[Opening INFORMATION section]

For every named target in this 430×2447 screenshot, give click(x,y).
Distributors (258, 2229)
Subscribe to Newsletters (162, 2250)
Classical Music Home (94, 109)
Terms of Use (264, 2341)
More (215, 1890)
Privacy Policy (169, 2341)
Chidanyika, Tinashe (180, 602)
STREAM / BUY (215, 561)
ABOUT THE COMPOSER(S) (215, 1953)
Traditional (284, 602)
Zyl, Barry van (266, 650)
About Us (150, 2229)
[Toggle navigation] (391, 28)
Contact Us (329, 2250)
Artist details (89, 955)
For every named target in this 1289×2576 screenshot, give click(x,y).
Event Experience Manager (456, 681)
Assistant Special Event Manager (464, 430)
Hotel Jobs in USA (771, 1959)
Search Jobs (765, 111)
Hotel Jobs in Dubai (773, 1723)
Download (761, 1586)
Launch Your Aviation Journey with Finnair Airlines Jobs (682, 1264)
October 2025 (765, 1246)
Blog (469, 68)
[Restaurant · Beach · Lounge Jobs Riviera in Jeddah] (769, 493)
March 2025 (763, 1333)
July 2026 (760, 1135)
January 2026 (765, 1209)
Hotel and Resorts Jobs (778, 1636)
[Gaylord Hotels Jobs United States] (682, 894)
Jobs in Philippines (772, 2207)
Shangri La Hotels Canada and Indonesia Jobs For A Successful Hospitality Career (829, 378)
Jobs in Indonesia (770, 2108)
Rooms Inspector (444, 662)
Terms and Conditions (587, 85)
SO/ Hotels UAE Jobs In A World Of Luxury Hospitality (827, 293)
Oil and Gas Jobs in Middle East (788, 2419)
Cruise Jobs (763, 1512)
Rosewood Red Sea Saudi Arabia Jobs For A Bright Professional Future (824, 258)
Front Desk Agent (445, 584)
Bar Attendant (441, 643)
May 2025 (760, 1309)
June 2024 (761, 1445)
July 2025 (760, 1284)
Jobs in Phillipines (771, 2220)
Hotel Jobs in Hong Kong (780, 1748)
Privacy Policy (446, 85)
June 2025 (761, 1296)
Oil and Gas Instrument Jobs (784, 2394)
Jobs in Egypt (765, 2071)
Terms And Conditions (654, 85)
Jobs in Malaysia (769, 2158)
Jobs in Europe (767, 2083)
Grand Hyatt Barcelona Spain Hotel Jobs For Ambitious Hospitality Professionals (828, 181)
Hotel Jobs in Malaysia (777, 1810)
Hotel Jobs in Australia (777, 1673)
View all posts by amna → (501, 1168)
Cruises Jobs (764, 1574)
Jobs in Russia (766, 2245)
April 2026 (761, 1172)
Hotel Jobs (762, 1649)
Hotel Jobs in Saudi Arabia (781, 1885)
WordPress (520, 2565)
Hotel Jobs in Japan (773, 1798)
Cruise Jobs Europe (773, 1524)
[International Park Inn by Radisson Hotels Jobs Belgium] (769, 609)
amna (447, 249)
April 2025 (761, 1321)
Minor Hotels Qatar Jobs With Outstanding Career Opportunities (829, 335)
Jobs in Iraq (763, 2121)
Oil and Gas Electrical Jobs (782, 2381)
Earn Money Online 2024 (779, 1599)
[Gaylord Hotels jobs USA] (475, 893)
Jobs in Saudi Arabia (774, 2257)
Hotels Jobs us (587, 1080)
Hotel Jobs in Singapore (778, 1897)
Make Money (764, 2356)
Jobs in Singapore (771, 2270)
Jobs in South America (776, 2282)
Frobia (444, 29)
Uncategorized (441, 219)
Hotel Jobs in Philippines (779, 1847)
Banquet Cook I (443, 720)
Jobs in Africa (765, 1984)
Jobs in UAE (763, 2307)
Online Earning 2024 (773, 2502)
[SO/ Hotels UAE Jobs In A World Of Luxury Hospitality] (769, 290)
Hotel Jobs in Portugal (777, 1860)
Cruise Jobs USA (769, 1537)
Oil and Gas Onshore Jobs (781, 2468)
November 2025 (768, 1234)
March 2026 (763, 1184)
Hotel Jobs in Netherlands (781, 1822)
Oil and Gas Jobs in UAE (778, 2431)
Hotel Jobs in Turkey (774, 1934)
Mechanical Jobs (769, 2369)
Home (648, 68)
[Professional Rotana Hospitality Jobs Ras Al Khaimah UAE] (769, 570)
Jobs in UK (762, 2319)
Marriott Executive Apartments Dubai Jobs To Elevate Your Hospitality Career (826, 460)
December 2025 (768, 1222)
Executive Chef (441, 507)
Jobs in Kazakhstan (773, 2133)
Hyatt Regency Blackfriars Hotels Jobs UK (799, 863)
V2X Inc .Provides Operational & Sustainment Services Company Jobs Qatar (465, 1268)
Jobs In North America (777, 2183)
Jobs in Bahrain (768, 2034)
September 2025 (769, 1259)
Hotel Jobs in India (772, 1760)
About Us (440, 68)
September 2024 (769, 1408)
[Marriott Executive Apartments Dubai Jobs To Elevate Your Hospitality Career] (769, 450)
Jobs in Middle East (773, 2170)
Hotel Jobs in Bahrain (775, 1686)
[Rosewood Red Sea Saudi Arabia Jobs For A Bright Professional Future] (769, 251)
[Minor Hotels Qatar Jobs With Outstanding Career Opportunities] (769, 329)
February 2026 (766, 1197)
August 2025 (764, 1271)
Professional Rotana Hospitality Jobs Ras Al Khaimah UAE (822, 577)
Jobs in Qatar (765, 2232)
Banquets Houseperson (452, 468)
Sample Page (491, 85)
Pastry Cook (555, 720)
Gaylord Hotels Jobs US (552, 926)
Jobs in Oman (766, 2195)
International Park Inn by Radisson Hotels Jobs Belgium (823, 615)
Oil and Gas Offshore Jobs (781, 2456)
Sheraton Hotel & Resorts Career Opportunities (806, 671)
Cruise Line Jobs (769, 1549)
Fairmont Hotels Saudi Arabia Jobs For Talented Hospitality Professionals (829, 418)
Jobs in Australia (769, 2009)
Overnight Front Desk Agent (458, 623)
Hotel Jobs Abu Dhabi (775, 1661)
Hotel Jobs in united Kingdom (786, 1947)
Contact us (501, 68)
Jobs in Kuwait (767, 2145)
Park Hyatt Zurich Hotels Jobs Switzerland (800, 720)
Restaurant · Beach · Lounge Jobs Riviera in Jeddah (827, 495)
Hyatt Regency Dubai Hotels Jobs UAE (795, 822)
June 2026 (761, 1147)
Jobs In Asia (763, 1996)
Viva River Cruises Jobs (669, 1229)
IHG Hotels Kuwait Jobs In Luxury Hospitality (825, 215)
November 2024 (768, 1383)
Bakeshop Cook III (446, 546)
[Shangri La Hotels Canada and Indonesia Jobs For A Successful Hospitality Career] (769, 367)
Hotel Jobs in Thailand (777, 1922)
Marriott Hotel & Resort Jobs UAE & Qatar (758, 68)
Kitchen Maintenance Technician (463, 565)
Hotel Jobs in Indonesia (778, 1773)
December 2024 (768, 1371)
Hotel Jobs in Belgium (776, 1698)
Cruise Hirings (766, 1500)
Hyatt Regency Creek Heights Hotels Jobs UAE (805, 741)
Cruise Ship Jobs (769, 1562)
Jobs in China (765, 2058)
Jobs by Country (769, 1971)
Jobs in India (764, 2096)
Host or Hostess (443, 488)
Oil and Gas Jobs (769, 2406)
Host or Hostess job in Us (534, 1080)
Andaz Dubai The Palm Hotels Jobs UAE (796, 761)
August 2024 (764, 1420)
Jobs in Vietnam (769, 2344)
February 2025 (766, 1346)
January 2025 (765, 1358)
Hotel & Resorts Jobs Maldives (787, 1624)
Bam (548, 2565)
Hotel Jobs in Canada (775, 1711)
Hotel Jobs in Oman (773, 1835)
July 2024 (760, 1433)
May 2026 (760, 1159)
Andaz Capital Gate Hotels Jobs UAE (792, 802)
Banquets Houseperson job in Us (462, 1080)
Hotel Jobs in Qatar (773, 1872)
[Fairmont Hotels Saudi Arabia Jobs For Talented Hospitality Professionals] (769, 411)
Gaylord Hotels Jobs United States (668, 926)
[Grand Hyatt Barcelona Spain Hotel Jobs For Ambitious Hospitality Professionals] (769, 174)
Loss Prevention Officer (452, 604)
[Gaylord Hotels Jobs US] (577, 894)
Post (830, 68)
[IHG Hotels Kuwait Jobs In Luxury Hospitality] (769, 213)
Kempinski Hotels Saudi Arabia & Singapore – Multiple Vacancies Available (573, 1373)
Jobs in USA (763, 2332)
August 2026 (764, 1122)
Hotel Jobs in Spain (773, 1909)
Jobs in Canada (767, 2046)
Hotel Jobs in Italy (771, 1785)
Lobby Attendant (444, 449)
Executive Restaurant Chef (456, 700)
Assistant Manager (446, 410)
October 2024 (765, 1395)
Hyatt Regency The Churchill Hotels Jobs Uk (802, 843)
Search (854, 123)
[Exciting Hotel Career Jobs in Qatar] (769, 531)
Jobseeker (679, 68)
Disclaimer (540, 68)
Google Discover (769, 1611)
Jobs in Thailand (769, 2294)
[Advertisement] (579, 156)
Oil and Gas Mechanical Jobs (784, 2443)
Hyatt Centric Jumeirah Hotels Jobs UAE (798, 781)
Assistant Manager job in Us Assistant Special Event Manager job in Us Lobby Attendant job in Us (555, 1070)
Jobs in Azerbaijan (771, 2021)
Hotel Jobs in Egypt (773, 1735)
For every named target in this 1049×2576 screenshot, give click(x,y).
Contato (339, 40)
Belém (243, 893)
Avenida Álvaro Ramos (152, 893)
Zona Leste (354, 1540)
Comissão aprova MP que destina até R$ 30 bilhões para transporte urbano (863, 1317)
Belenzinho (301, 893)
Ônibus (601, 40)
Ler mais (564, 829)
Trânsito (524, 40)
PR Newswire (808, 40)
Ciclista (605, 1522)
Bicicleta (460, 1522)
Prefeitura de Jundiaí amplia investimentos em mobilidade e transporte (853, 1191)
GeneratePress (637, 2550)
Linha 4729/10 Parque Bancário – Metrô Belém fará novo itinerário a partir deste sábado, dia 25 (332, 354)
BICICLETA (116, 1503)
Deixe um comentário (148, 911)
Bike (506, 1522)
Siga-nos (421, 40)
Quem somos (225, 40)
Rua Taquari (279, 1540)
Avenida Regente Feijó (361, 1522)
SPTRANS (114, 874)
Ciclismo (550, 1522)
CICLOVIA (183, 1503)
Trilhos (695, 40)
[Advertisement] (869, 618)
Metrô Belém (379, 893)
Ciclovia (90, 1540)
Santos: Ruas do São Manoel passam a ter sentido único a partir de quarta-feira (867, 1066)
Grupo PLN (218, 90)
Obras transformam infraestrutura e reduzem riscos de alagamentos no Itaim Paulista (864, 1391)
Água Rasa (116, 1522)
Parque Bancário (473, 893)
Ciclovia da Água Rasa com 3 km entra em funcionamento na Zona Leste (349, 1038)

[Closing INFORMATION section]

*ACTION ITEM:* Filter the data, keeping only the lines that contain "Gaylord".

*EXERCISE ANSWER:*
[Gaylord Hotels Jobs United States] (682, 894)
[Gaylord Hotels jobs USA] (475, 893)
Gaylord Hotels Jobs US (552, 926)
Gaylord Hotels Jobs United States (668, 926)
[Gaylord Hotels Jobs US] (577, 894)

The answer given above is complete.